In a new column in the Denver Post, Right on Crime signatory and former Colorado House Majority Whip B.J. Nikkel—with Rep. Pete Lee, D-District 18—make the case that, despite “widely publicized episodes” involving the state’s parolees, the state is nonetheless moving in the right direction bolstering its weakly performing parole system.

Citing the state’s stubbornly high rate of parole revocations that for years contributed to further incidence of crime, increasing prison populations, and a “corresponding jump in taxpayer costs,” Nikkel and Lee explain that needed change came by way of strong bipartisan legislation in the Colorado Legislature:

“The first phase of reform came with 2014’s House Bill 1355, which passed with strong bipartisan support in the Senate (32-3) and House (47-15)…the legislation fortified the parole system through staff increases, enhanced training, equipment upgrades and support for community-based services and treatment programs proven to help parolees succeed upon release.

 

In 2015, a second reform bill…passed both chambers unanimously….Specifically, the bill was anchored in studies showing that swift, certain and proportional sanctions, combined with treatment addressing drug and alcohol dependency and other criminal risk factors, are most effective in reducing parolee failures — and thereby enhancing public safety and cutting taxpayer costs. That formula has been most powerfully demonstrated in Hawaii, where a gold-standard evaluation of the H.O.P.E program found significant declines in recidivism by using short commitments to jail rather than revocation to prison as the response to probationers’ technical violations.”

While still a bit early to draw more firm, long-term conclusions from these reforms, Nikkel and Lee say the preliminary results are encouraging, as revocations for technical violations dropped 11 percent, and readmission to prison for new felony convictions dropped 5 percent in the last fiscal year, and have continued to drop during this fiscal year.

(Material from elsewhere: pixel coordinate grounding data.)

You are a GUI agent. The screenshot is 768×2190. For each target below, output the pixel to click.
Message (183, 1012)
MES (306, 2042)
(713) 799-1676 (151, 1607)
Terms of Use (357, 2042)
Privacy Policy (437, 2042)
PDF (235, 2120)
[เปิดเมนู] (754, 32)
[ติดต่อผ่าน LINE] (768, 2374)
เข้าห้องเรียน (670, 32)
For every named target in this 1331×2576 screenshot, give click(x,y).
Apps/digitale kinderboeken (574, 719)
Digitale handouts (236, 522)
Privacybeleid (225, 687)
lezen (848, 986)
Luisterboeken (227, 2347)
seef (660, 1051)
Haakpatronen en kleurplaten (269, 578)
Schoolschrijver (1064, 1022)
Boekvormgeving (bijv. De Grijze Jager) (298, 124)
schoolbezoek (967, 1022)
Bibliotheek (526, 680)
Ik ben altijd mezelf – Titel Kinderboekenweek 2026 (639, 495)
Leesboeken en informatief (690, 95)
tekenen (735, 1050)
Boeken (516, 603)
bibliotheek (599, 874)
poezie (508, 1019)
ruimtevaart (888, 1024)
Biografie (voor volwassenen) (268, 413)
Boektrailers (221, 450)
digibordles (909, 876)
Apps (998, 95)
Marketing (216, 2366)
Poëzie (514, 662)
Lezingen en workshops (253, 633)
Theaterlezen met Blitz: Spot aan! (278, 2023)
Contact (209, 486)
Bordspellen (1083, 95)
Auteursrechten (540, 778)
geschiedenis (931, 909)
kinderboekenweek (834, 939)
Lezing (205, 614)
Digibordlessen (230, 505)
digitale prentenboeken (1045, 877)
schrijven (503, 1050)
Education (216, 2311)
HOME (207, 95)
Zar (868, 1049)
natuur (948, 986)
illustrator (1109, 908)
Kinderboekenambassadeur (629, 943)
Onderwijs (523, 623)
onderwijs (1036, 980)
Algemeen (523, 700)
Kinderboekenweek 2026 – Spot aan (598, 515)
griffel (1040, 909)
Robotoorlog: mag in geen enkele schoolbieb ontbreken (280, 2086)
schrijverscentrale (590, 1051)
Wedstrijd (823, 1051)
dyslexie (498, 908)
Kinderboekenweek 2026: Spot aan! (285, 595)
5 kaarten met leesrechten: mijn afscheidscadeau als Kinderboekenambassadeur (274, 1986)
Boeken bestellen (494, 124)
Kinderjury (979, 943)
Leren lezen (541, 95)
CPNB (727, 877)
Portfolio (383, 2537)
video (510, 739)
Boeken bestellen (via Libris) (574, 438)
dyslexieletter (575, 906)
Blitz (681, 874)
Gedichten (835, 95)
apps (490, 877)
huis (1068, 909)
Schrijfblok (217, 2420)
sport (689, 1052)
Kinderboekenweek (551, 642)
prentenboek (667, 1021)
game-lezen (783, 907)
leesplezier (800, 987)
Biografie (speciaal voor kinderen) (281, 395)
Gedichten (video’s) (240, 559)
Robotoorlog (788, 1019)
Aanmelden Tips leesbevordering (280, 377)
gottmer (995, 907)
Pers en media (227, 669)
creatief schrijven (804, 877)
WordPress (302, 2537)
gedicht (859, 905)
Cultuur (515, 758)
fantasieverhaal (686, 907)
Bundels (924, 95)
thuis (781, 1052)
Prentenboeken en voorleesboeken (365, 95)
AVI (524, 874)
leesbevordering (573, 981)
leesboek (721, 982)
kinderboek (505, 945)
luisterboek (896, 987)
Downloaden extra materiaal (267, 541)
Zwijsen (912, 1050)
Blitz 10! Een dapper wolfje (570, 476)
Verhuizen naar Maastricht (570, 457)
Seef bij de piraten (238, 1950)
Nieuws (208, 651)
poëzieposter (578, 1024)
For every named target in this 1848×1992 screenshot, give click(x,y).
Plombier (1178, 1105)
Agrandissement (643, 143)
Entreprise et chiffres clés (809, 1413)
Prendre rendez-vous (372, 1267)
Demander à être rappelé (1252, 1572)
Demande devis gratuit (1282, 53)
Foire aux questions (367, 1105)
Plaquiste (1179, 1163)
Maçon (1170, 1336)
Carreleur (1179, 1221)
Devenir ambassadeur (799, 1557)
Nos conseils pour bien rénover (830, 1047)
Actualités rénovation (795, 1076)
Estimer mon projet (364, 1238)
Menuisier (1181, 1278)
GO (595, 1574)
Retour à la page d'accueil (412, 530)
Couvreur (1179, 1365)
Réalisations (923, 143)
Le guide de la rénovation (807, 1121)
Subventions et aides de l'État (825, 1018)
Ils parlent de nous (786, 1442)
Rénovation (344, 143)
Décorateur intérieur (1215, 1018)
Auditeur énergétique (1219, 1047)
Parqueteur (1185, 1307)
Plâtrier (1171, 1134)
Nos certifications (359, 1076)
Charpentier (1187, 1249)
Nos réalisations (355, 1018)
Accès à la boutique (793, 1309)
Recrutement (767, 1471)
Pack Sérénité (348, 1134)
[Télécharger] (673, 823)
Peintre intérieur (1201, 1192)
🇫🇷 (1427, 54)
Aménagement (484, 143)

Nikkel and Lee conclude with a bottom line: Isolated incidents may “grab headlines,” but Colorado was in “dire need” of parole reform, state leaders did the “right thing for public safety” by adopting it, and that the state has less crime and incarceration now to show for it. We anticipate further successful reforms in Colorado to grow out of this effort, as legislators continue to identify opportunities to improve the outcomes in other areas of the state’s justice system.